> [THINGS TO DO]
1. In the article on LLM agents that hack websites, how many actions does the multi-step SQL union attack involve?
2. Continue the article on LLM agents that hack websites from its last sentence.

> [SELECTED PASSAGE]
"""
AI models, the subject of ongoing safety concerns about harmful and biased output, pose a risk beyond content emission. When wedded with tools that enable automated interaction with other systems, they can act on their own as malicious agents.
Computer scientists affiliated with the University of Illinois Urbana-Champaign (UIUC) have demonstrated this by weaponizing several large language models (LLMs) to compromise vulnerable websites without human guidance. Prior research suggests LLMs can be used, despite safety controls, to assist [PDF] with the creation of malware.
Researchers Richard Fang, Rohan Bindu, Akul Gupta, Qiusi Zhan, and Daniel Kang went a step further and showed that LLM-powered agents – LLMs provisioned with tools for accessing APIs, automated web browsing, and feedback-based planning – can wander the web on their own and break into buggy web apps without oversight.
They describe their findings in a paper titled, “LLM Agents can Autonomously Hack Websites.”
“In this work, we show that LLM agents can autonomously hack websites, performing complex tasks without prior knowledge of the vulnerability,” the UIUC academics explain in their paper.
“For example, these agents can perform complex SQL union attacks, which involve a multi-step process (38 actions) of extracting a database schema, extracting information from the database based on this schema, and performing the final hack.”
In an interview with The Register, Daniel Kang, assistant professor at UIUC, emphasized that he and his co-authors did not actually let their malicious LLM agents loose on the world. The tests, he said, were done on real websites in a sandboxed environment to ensure no harm would be done and no personal information would be compromised.
What we found is that GPT-4 is highly capable of these tasks. Every open source model failed, and GPT-3.5 is only marginally better than the open source models
“We used three major tools,” said Kang. “We used the OpenAI Assistants API, LangChain, and the Playwright browser testing framework.
“The OpenAI Assistants API is basically used to have context, to do the function calling, and many of the other things like document retrieval that are really important for high performance. LandChain was basically used to wrap it all up. And the Playwright web browser testing framework was used to actually interact with websites.”
The researchers created agents using 10 different LLMs: GPT-4, GPT-3.5, OpenHermes-2.5-Mistral-7B, LLaMA-2 Chat (70B), LLaMA-2 Chat (13B), LLaMA-2 Chat (7B), Mixtral-8x7B Instruct, Mistral (7B) Instruct v0.2, Nous Hermes-2 Yi (34B), and OpenChat 3.5.
"""
Saved data entries:
"""
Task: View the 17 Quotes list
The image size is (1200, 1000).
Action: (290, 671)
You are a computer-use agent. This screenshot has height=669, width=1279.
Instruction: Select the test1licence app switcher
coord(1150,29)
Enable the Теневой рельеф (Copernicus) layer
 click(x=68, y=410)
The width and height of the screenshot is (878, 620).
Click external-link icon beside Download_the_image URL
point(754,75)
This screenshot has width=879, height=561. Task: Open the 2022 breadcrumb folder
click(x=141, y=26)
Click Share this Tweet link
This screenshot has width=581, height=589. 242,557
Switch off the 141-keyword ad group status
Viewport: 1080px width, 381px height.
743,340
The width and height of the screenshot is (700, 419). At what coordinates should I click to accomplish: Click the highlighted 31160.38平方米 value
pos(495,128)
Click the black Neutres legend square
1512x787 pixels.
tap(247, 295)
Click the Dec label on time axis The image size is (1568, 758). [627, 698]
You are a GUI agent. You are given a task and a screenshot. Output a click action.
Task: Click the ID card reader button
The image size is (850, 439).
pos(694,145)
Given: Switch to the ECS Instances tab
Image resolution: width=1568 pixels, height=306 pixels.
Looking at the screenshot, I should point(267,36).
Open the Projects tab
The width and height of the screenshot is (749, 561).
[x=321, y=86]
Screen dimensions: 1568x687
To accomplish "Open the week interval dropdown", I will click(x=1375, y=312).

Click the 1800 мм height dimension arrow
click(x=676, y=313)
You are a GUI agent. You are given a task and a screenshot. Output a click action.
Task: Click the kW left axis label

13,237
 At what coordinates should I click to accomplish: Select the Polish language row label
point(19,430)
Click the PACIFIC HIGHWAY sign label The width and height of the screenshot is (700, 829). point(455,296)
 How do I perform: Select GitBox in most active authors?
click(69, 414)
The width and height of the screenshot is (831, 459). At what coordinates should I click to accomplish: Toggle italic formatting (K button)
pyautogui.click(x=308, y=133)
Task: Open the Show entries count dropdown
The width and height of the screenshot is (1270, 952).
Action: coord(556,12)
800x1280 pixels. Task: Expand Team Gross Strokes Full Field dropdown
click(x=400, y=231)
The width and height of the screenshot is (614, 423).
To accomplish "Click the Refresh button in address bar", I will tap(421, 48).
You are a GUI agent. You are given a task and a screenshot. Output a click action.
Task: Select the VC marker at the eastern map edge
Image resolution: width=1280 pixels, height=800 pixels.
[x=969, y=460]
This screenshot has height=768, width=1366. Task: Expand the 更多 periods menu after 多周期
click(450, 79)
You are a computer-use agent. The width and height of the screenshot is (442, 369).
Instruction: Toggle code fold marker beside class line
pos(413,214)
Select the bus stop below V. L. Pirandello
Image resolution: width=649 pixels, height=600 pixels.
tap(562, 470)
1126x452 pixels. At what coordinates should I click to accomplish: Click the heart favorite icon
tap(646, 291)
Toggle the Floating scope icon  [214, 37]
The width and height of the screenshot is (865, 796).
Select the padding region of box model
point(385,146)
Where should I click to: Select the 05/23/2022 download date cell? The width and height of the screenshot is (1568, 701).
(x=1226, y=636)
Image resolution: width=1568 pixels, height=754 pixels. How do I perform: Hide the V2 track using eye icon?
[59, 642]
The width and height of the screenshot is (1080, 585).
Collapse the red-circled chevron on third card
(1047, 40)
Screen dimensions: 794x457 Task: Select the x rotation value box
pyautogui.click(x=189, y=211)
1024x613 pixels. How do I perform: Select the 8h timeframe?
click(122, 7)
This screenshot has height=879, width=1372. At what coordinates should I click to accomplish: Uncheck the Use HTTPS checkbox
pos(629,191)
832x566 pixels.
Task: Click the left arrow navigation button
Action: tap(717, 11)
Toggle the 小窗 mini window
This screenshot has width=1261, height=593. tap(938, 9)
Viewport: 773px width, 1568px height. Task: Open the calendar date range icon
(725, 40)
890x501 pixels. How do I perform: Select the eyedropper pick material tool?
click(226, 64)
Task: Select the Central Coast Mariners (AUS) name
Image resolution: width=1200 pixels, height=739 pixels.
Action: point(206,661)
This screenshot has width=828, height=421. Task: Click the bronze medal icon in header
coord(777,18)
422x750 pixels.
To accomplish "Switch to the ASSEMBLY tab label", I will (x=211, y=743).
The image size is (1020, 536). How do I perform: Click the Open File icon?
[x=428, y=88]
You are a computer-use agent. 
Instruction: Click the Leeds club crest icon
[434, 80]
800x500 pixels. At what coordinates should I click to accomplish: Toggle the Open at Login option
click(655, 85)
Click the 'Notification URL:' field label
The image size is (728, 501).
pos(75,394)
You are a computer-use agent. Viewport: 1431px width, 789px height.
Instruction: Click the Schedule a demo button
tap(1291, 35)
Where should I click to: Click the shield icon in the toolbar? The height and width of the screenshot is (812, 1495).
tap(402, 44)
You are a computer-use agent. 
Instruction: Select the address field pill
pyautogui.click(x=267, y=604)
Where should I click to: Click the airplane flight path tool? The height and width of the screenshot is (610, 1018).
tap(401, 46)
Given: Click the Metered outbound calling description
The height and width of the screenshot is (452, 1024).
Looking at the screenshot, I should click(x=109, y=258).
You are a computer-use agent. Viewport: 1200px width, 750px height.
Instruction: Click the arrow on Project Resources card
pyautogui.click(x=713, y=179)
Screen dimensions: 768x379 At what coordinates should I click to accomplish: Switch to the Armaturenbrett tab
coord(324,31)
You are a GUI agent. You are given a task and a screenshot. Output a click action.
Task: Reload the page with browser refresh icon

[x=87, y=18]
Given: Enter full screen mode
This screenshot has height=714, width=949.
"""
> [RESULTS BY TASK]
1. 38 actions.

2.
The first two, GPT-4 and GPT-3.5, are proprietary models operated by OpenAI while the remaining eight are open source. Google’s Gemini model, said to be at least as capable as GPT-4 in its latest iteration, was not available at the time.
The researchers had their LLM-agents probe test websites for 15 vulnerabilities, including SQL injection, cross-site scripting, and cross-site request forgery, among others. The open source models that were tested all failed.
But OpenAI’s GPT-4 had an overall success rate of 73.3 percent with five passes and 42.7 percent with one pass. The second place contender, OpenAI’s GPT-3.5, eked out a success rate of only 6.7 percent with five passes and 2.7 percent with one pass.
“That’s one of the things we find very surprising,” said Kang. “So depending on who you talk to, this might be called scaling law or an emergent capability. What we found is that GPT-4 is highly capable of these tasks. Every open source model failed, and GPT-3.5 is only marginally better than the open source models.”
One explanation cited in the paper is that GPT-4 was better able to change its actions based on the response it got from the target website than the open source models.
Kang said it’s difficult to be certain why that’s the case. “Qualitatively speaking, we found that the open source models are not nearly as good at function calling as the OpenAI models.”
He also cited the need to process large contexts (prompts). “GPT-4 needs to take up to 50 actions, if you include backtracking, to accomplish some of these hacks and this requires a lot of context to actually perform,” he explained. “We found that the open source models were not nearly as good as GPT-4 for long contexts.”
Backtracking refers to having a model revert to its previous state to try another approach when confronted with an error.
The researchers conducted a cost analysis of attacking websites with LLM agents and found the software agent is far more affordable than hiring a penetration tester.
“To estimate the cost of GPT-4, we performed five runs using the most capable agent (document reading and detailed prompt) and measured the total cost of the input and output tokens,” the paper says. “Across these 5 runs, the average cost was $4.189. With an overall success rate of 42.7 percent, this would total $9.81 per website.”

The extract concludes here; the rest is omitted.